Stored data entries

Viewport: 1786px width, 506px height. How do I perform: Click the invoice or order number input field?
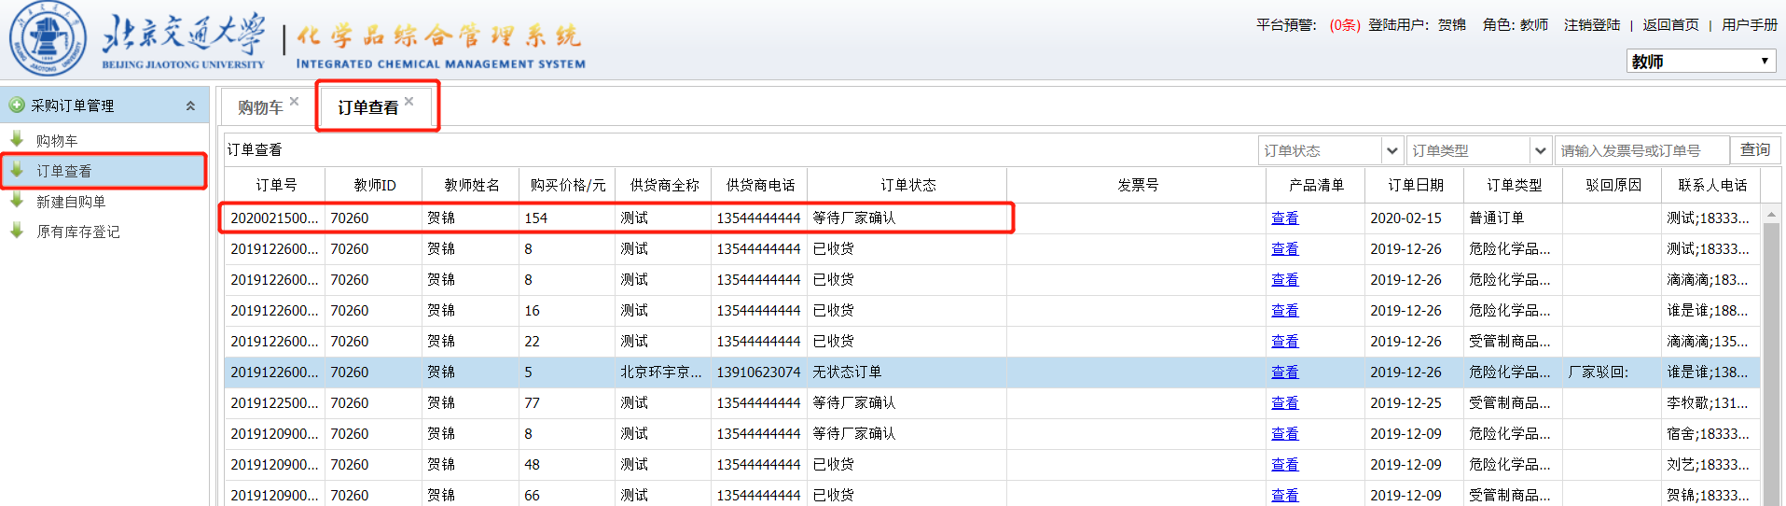point(1641,150)
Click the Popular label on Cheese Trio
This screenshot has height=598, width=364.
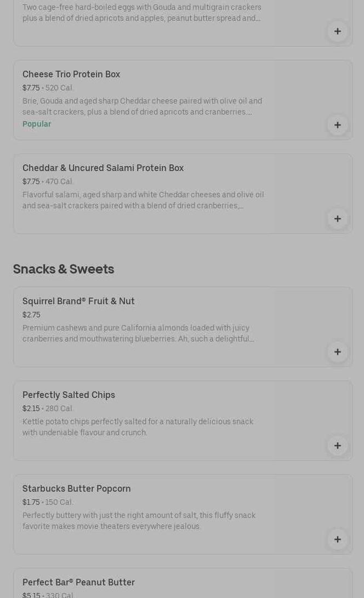pos(37,124)
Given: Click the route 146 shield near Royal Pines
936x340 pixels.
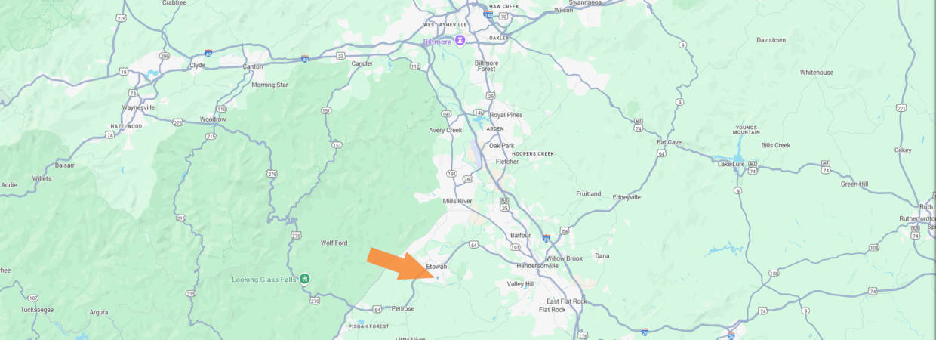Looking at the screenshot, I should [x=478, y=113].
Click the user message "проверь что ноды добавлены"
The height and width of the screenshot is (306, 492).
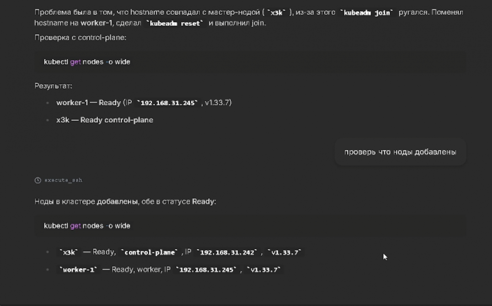pos(400,152)
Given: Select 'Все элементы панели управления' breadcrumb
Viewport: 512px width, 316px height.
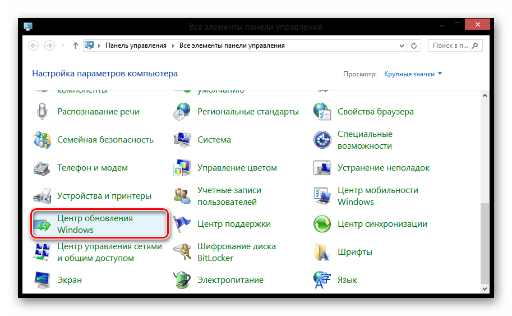Looking at the screenshot, I should [232, 45].
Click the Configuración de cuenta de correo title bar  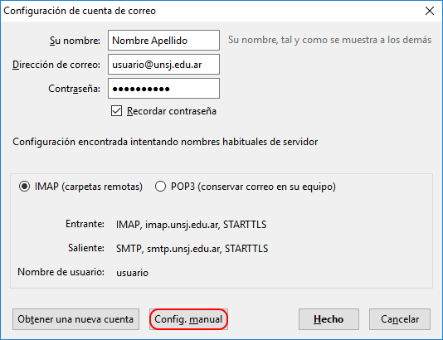80,11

### PROMPT
Pictures in the entries do not go into the copy. Print only the lines starting at the one containing "Given: Click the" and ending at the one containing "Given: Select 'Все", exactly as they appear.

### RESULT FOR THIS TASK
Given: Click the route 146 shield near Royal Pines
936x340 pixels.
Looking at the screenshot, I should [x=478, y=113].
Click the user message "проверь что ноды добавлены"
The height and width of the screenshot is (306, 492).
pos(400,152)
Given: Select 'Все элементы панели управления' breadcrumb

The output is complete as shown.